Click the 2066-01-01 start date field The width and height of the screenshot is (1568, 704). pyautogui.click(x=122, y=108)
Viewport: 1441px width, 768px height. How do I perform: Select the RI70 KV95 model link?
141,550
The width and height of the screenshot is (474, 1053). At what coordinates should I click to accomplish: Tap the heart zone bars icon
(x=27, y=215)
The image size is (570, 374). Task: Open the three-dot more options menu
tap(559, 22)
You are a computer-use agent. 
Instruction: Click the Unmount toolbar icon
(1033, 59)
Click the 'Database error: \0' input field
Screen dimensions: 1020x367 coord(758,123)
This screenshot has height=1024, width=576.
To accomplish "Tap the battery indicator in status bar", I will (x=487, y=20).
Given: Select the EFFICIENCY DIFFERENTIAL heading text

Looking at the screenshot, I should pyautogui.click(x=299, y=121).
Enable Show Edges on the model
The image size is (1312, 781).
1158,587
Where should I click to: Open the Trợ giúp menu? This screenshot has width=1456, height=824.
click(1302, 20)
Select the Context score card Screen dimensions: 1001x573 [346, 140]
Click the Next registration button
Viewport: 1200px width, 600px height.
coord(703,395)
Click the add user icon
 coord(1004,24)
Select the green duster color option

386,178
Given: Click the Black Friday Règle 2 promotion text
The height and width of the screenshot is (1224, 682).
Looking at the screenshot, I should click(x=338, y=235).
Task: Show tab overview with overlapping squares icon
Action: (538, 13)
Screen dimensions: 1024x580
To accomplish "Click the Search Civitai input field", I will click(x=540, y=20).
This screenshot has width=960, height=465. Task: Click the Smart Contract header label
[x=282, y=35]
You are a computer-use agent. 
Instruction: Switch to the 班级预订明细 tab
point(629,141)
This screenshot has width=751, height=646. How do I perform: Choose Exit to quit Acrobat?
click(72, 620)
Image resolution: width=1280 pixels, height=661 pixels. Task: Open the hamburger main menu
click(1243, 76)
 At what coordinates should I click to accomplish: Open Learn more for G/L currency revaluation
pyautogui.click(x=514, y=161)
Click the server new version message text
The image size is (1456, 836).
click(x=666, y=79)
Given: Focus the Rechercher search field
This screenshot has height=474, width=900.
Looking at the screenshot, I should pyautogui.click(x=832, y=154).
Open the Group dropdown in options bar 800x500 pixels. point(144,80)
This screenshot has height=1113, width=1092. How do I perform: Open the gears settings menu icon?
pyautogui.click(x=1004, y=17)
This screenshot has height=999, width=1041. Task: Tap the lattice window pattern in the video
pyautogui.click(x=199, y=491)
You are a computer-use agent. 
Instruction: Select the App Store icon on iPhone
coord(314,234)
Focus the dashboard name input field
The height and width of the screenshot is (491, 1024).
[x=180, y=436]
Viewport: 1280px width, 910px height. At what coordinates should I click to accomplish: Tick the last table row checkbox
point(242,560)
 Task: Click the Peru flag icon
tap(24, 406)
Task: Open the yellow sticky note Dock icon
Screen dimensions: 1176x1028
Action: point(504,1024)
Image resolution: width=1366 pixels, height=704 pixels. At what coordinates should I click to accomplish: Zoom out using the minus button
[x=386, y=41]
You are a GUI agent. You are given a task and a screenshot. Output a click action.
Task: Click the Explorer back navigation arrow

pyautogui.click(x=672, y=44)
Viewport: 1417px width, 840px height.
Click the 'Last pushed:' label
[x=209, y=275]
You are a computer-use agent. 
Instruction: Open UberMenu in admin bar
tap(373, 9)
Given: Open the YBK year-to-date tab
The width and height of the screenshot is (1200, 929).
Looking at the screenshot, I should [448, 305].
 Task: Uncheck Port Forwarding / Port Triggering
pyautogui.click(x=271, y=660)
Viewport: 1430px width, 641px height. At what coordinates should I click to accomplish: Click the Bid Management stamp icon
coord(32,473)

• **The task**
What you return should match every line above exactly.

• **Reply to the task**
Click the 2066-01-01 start date field The width and height of the screenshot is (1568, 704). pyautogui.click(x=122, y=108)
Viewport: 1441px width, 768px height. How do I perform: Select the RI70 KV95 model link?
141,550
The width and height of the screenshot is (474, 1053). At what coordinates should I click to accomplish: Tap the heart zone bars icon
(x=27, y=215)
The image size is (570, 374). Task: Open the three-dot more options menu
tap(559, 22)
You are a computer-use agent. 
Instruction: Click the Unmount toolbar icon
(1033, 59)
Click the 'Database error: \0' input field
Screen dimensions: 1020x367 coord(758,123)
This screenshot has height=1024, width=576.
To accomplish "Tap the battery indicator in status bar", I will (x=487, y=20).
Given: Select the EFFICIENCY DIFFERENTIAL heading text

Looking at the screenshot, I should pyautogui.click(x=299, y=121).
Enable Show Edges on the model
The image size is (1312, 781).
1158,587
Where should I click to: Open the Trợ giúp menu? This screenshot has width=1456, height=824.
click(1302, 20)
Select the Context score card Screen dimensions: 1001x573 [346, 140]
Click the Next registration button
Viewport: 1200px width, 600px height.
coord(703,395)
Click the add user icon
 coord(1004,24)
Select the green duster color option

386,178
Given: Click the Black Friday Règle 2 promotion text
The height and width of the screenshot is (1224, 682).
Looking at the screenshot, I should click(x=338, y=235).
Task: Show tab overview with overlapping squares icon
Action: (538, 13)
Screen dimensions: 1024x580
To accomplish "Click the Search Civitai input field", I will click(x=540, y=20).
This screenshot has width=960, height=465. Task: Click the Smart Contract header label
[x=282, y=35]
You are a computer-use agent. 
Instruction: Switch to the 班级预订明细 tab
point(629,141)
This screenshot has width=751, height=646. How do I perform: Choose Exit to quit Acrobat?
click(72, 620)
Image resolution: width=1280 pixels, height=661 pixels. Task: Open the hamburger main menu
click(1243, 76)
 At what coordinates should I click to accomplish: Open Learn more for G/L currency revaluation
pyautogui.click(x=514, y=161)
Click the server new version message text
The image size is (1456, 836).
click(x=666, y=79)
Given: Focus the Rechercher search field
This screenshot has height=474, width=900.
Looking at the screenshot, I should pyautogui.click(x=832, y=154).
Open the Group dropdown in options bar 800x500 pixels. point(144,80)
This screenshot has height=1113, width=1092. How do I perform: Open the gears settings menu icon?
pyautogui.click(x=1004, y=17)
This screenshot has height=999, width=1041. Task: Tap the lattice window pattern in the video
pyautogui.click(x=199, y=491)
You are a computer-use agent. 
Instruction: Select the App Store icon on iPhone
coord(314,234)
Focus the dashboard name input field
The height and width of the screenshot is (491, 1024).
[x=180, y=436]
Viewport: 1280px width, 910px height. At what coordinates should I click to accomplish: Tick the last table row checkbox
point(242,560)
 Task: Click the Peru flag icon
tap(24, 406)
Task: Open the yellow sticky note Dock icon
Screen dimensions: 1176x1028
Action: point(504,1024)
Image resolution: width=1366 pixels, height=704 pixels. At what coordinates should I click to accomplish: Zoom out using the minus button
[x=386, y=41]
You are a GUI agent. You are given a task and a screenshot. Output a click action.
Task: Click the Explorer back navigation arrow

pyautogui.click(x=672, y=44)
Viewport: 1417px width, 840px height.
Click the 'Last pushed:' label
[x=209, y=275]
You are a computer-use agent. 
Instruction: Open UberMenu in admin bar
tap(373, 9)
Given: Open the YBK year-to-date tab
The width and height of the screenshot is (1200, 929).
Looking at the screenshot, I should [448, 305].
 Task: Uncheck Port Forwarding / Port Triggering
pyautogui.click(x=271, y=660)
Viewport: 1430px width, 641px height. At what coordinates should I click to accomplish: Click the Bid Management stamp icon
coord(32,473)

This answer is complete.